Hilda resplandeció de felicidad al ver los buenos sentimientos de la niña, pues eso era muy importante para ella. Pensó que el Hada Madre había hecho una buena elección.

-Deberás dejarte llevar de tu intuición -explicó Hilda- Ahora te dormirás y cuando despiertes estarás en tu cama del albergue de Villardeciervos, eso será sobre la media noche. Te acompañará Mirly, una pequeña hada con forma de mariposa, a la que sólo tú podrás ver y que te será de gran ayuda. Todo lo que ocurra después dependerá de ti misma, de tu astucia e inteligencia.
Lo intentaré con todas mis fuerzas -dijo Lucía-

En ese momento Hilda miró fijamente a Lucía, y ésta sintió una fuerza inexplicable en su interior.

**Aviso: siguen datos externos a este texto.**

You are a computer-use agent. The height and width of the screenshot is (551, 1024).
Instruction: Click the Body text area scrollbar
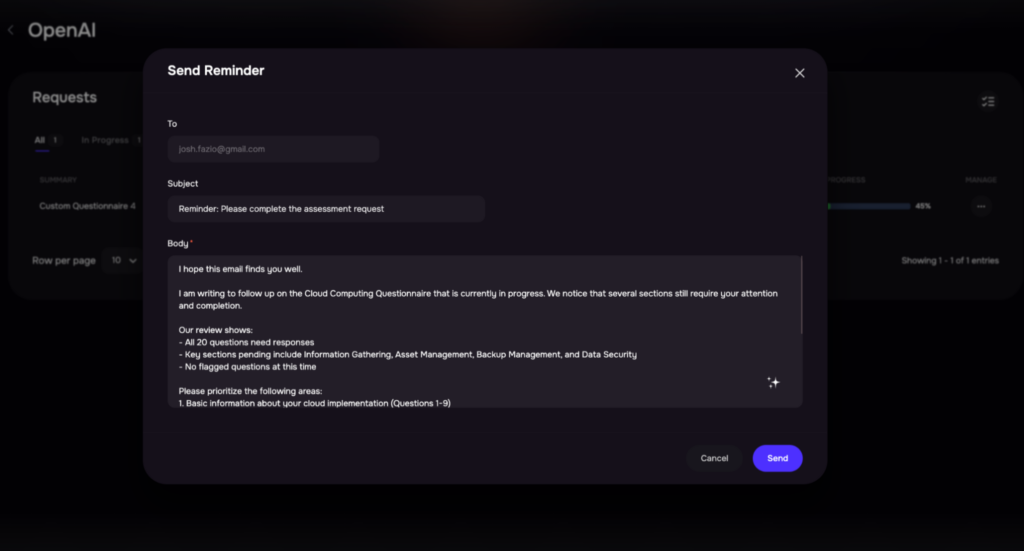(x=801, y=295)
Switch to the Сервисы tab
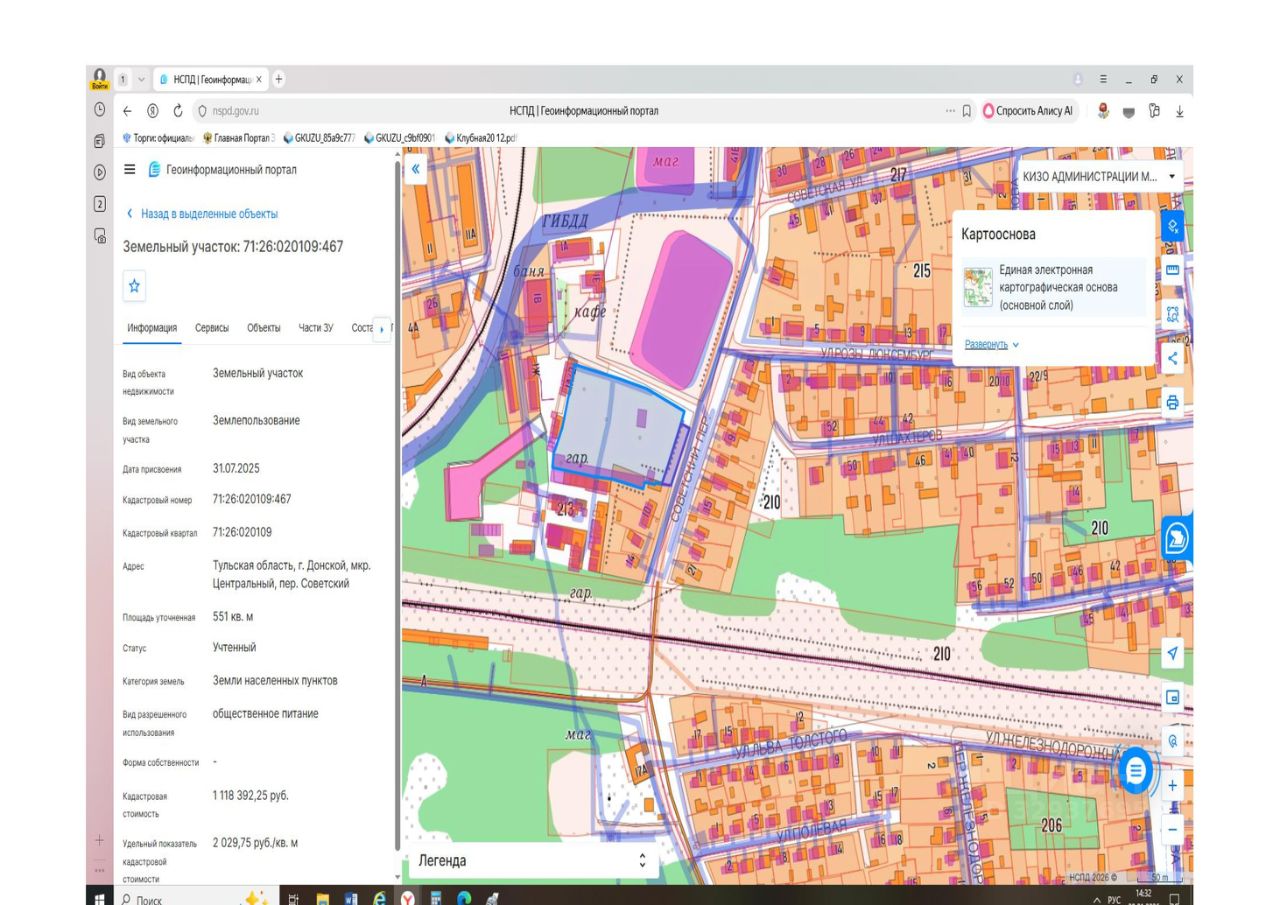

Lucía siguiendo las instrucciones del hada, se quedó dormida, y al despertar todo era oscuridad y silencio en el albergue. Era medianoche, y en su habitación las chicas dormían después de un día de actividad agotadora.

De repente notó una brillante luz azul que se situó junto a su cara: era Mirly, el hada mariposa. Lucía se levantó de la cama. El suelo estaba frío y notó que estaba tiritando, pero no sabía si era de frío o de miedo. Se acercó poco a poco, sin hacer ruido, hasta el cuarto de los monitores. En ese momento vio salir de esa habitación una criatura enana y de pies grandes que alejó corriendo por la escalera.

Mirly se acercó a su oído y le dijo:

-¡Ese es el malvado Trol, y debe de haber envenenado ya al monitor!

Lucía abrió la puerta de la habitación y rápidamente supo qué monitor había sido envenenado. Sobre su cuerpo resplandecían unas luces verdosas que indicaban que la pócima estaba haciendo efecto en él.

Mirly le avisó que la única forma de interrumpir el proceso sin riesgo para la vida del monitor, era llevarle al castillo. Lucía dijo a Mirly que avisase a los ciervos sagrados para que viniesen a ayudarla, y en pocos minutos llegaron y transportaron al monitor, a Lucía y a la pequeña Mirly hasta el castillo de cuarzo, en la Sierra de la Culebra. Las lechuzas se encargaron de preparar una pócima que contrarrestase los efectos del veneno, y de administrárselo con rapidez. La recuperación fue rápida, y sin llegar a despertar y sin darse cuenta de nada, fue devuelto a su habitación en el albergue sano y salvo.

Lucía había cumplido con su misión, y tanto el Hada Madre, como las demás hadas, ninfas, ciervos sagrados, lechuzas blancas y demás animales del bosque le agradecieron entusiasmados su ayuda, porque el malvado Trol tardaría cien años en poder intentarlo de nuevo.

Entonces el Hada Madre, se aproximó a Lucía y la colgó del cuello un precioso colgante de cuarzo blanco con forma de cabeza de ciervo, y le dijo así:

-Escucha Lucía, sentimos mucho tener que separarnos de ti, pero tienes que volver con los tuyos. Ahora las ninfas te conducirán de nuevo al arroyo en el que caíste, y no podrás recordar nada de lo sucedido, pero siempre habrá una lucecita en tu interior que te incite a creer en lo que va más allá de la realidad humana, y eso, es el mejor don que pueda tener cualquier persona, porque no te limitaras a pensar sólo en lo que hay a tu alrededor. La fantasía es un mundo al que sólo tienen acceso unos pocos elegidos.
Y Lucía, después de mirarles por última vez, se sumergió en el arroyo.